The non-generic variant allows you to create specialized commands and pass them to the processor, but the command processor must always be able to process the general ICommand.


A disadvantage of generic types is, that they are not assignment compatible when specialized with different generic type parameters. So T<A> and T<B> are not assignment compatible, even if A and B are. (Exception, see: Creating Variant Generic Interfaces (C#)).

Therefore, it is often useful for generic types to have a non-generic base type.

public interface ICommandProcessor
{
    void Process(ICommand command);
}

public interface ICommandProcessor<T> : ICommandProcessor
    where T : ICommand
{
    void Process(T command);
}

So, this is the exact contrary of your approach public interface ICommandProcessor : ICommandProcessor<ICommand>.

An implementation would hide the non-generic Process method by implementing it explicitly. This makes it accessible only when called directly through the ICommandProcessor interface.

If we have

public interface ICommand { }
public interface ICommandA : ICommand { }
public interface ICommandB : ICommand { }

Then we can create a specialized implementation like this:

public class CommandProcessorA : ICommandProcessor<ICommandA>
{
    void ICommandProcessor.Process(ICommand command) // Explicit implementation
    {
    }

    public void Process(ICommandA command) // Implicit implementation
    {
    }
}

We declare public class CommandProcessorB : ICommandProcessor<ICommandB> the same way. Now we can store different command processors like this

var processors = new List<ICommandProcessor> {
    new CommandProcessorA(),
    new CommandProcessorB()
};

This does not work:

// DOES NOT COMPILE!
var processors = new List<ICommandProcessor<ICommand>> {
    new CommandProcessorA(),
    new CommandProcessorB()
};

We get

Error CS1950 The best overloaded Add method 'List<ICommandProcessor<ICommand>>.Add(ICommandProcessor<ICommand>)' for the collection initializer has some invalid arguments ...

0

Building further on Olivers answer. Its also alot easier to get a factory going with a generic interface version. You just do

public class CommandRunner
{
   public CommandRunner(IServiceProvider serviceProvider) 
   {
       _serviceProvider = serviceProvider;
   }

   public void Execute<TCOmmand>(TCommand cmd) where TCommand : ICommand
   {
      _serviceProvider.GetService<ICommandHandler<TCommand>>().Execute(cmd);
   }
}
0

You can only tell what the best design is after you established your usage scenario.

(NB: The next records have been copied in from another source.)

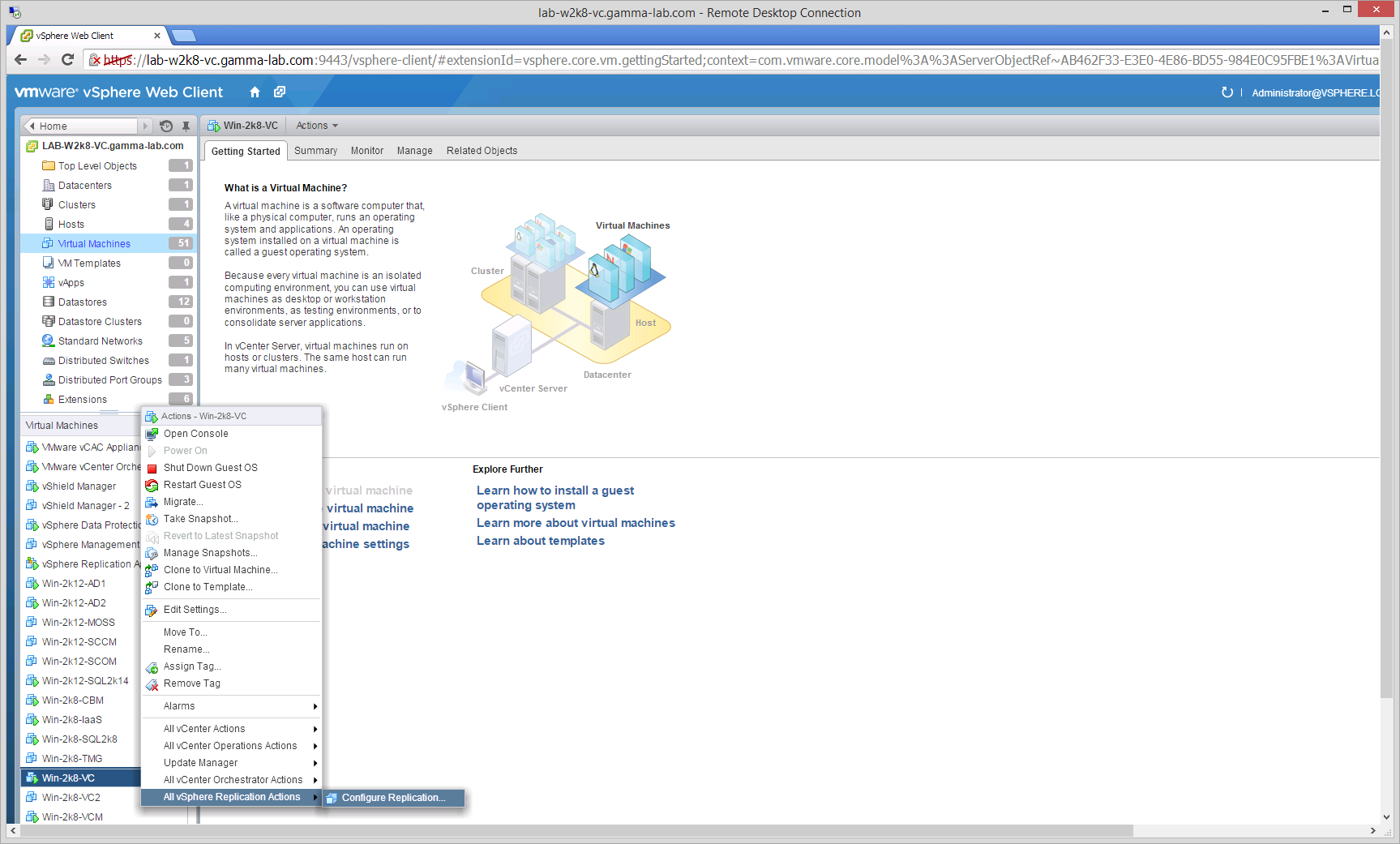Reload the page with browser refresh button
1400x844 pixels.
point(68,60)
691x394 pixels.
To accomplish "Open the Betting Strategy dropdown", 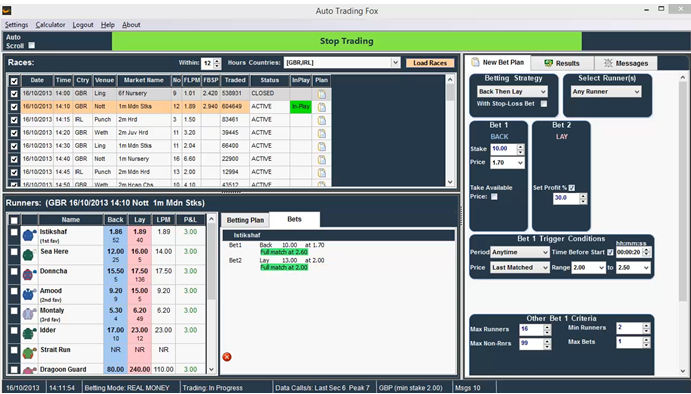I will pyautogui.click(x=513, y=92).
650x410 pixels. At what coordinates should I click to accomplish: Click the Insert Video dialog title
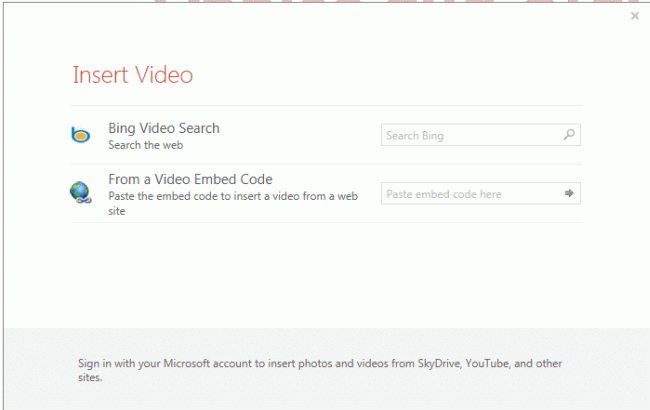click(133, 75)
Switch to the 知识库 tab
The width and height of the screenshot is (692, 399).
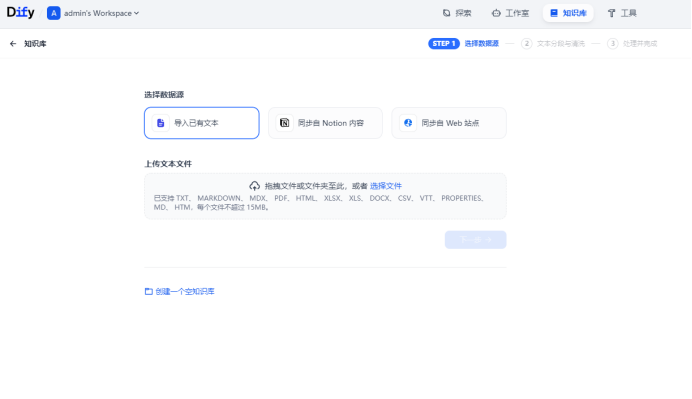pyautogui.click(x=568, y=13)
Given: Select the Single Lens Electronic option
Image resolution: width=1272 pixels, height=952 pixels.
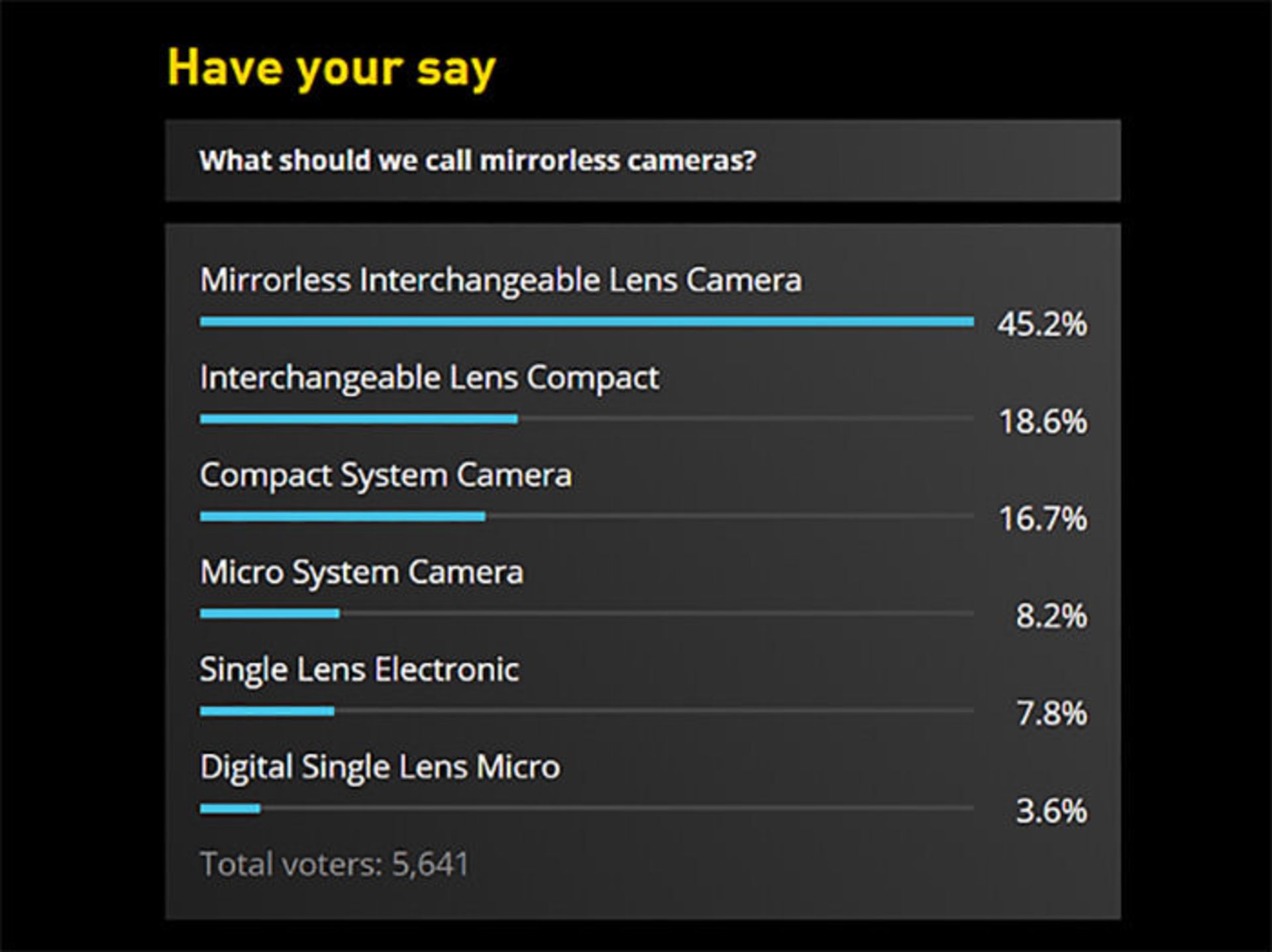Looking at the screenshot, I should (359, 670).
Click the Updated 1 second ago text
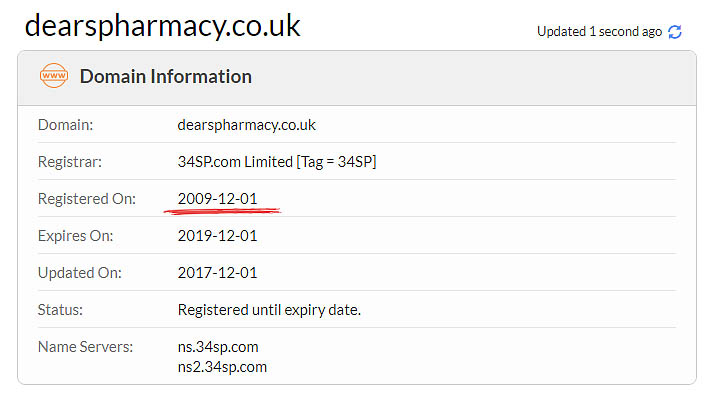 599,32
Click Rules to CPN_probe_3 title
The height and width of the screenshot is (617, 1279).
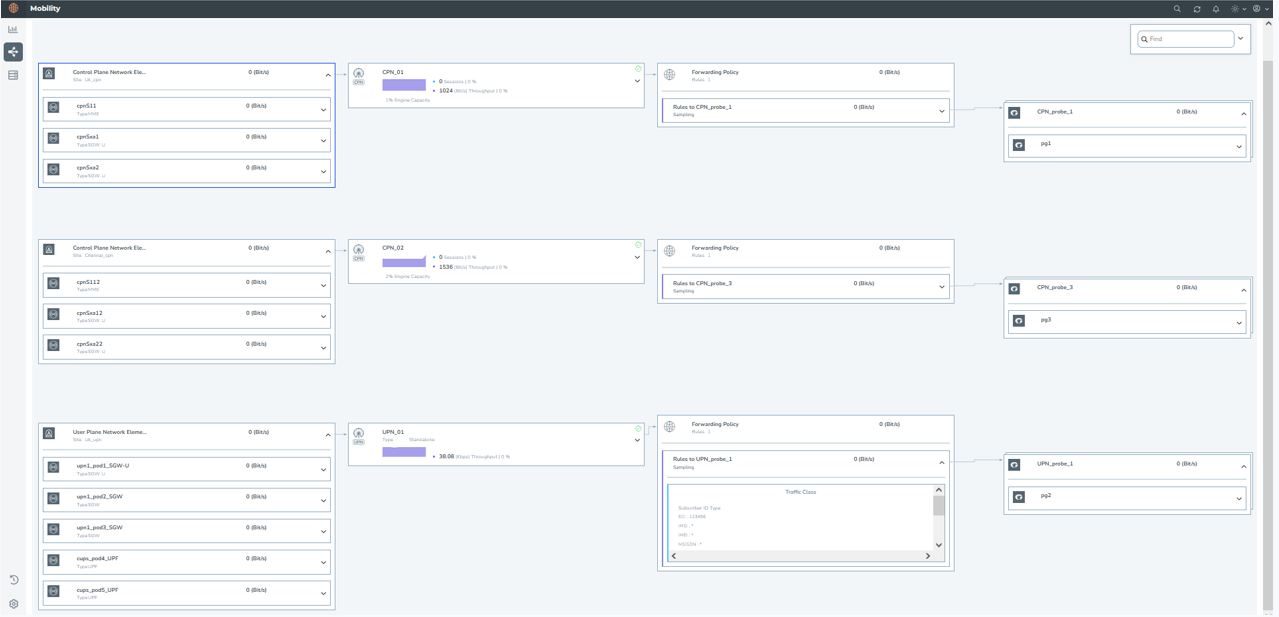click(702, 283)
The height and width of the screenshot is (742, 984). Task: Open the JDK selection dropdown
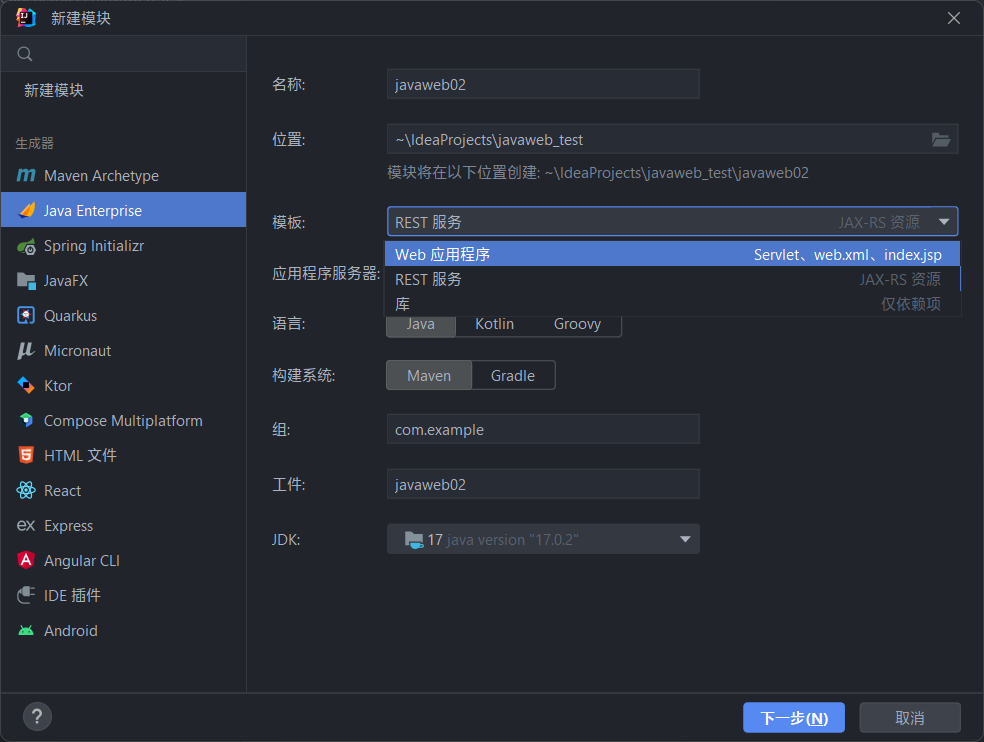click(x=685, y=539)
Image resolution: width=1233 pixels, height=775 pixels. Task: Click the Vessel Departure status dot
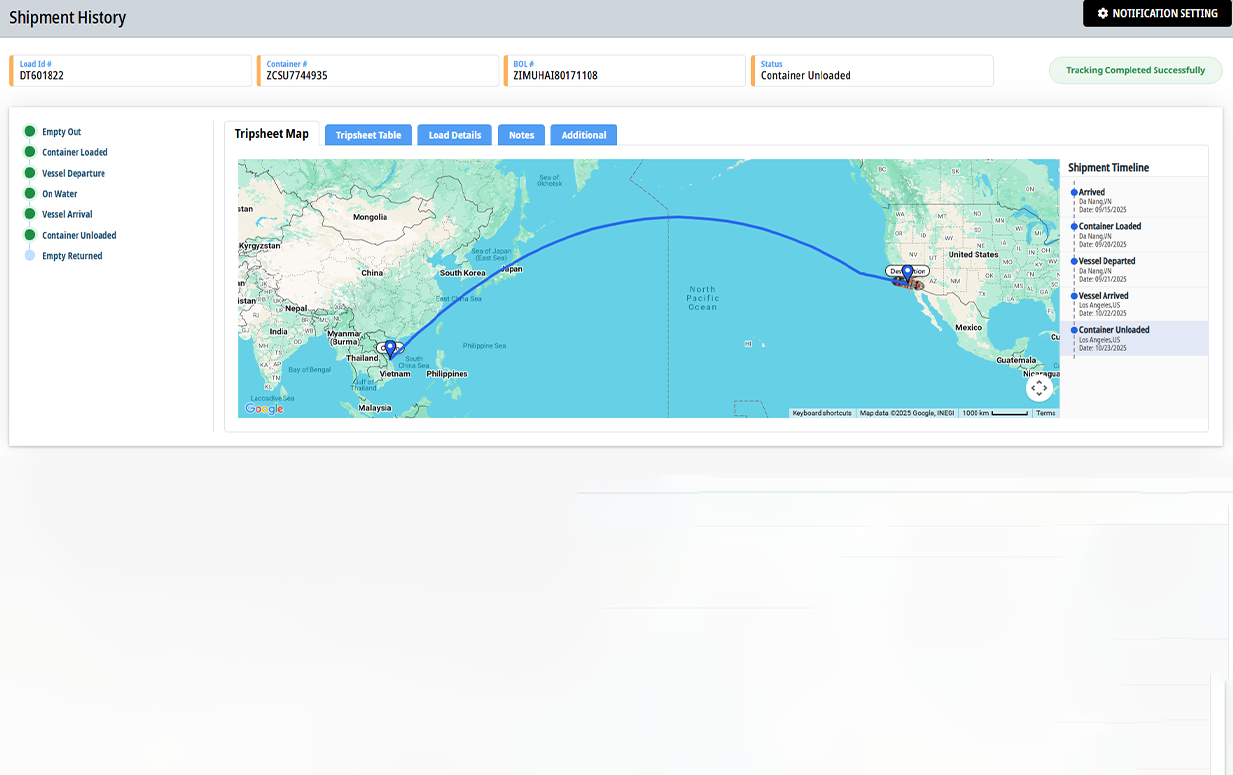pos(30,173)
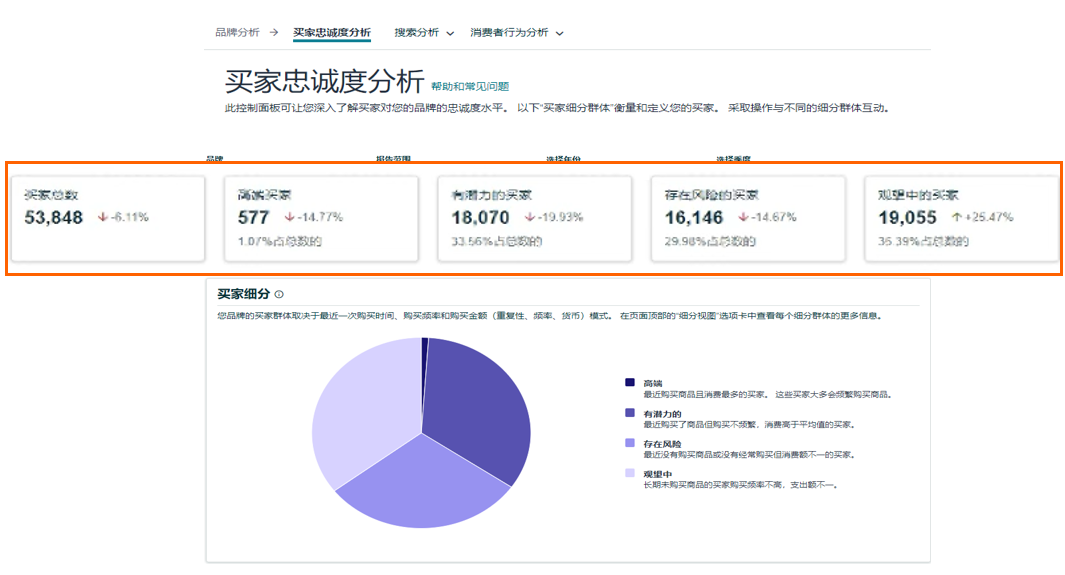Viewport: 1065px width, 575px height.
Task: Switch to the 买家忠诚度分析 tab
Action: (332, 32)
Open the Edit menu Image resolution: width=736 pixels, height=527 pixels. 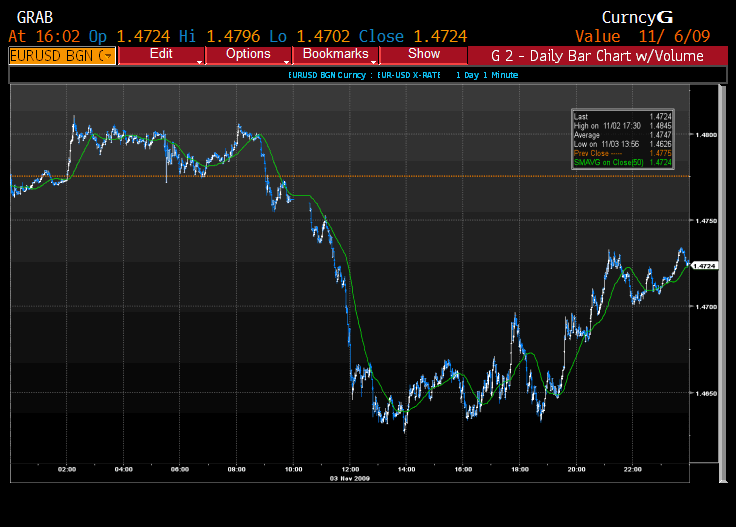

ICommandProcessor would work with any command whereas ICommandProcessor<T> would only work with a specific type of command. The first will give you more flexibility (it is more generic than the generic interface, go figure). The latter gives you stronger type safety.

What is more important to your application? Do you want to toss around commands that your main logic does not need to know the details about? Or do you discriminate between command types in your main logic?

It won't hurt to declare both interfaces. After all, it only starts to matter once a class implements either. And you can always implement both but that may not be helpful to the user of your class. Choosing one sends a message about the intended usage scenario. That is what you should consider: what is a command to me (or to my application). The choice between the two interfaces should follow.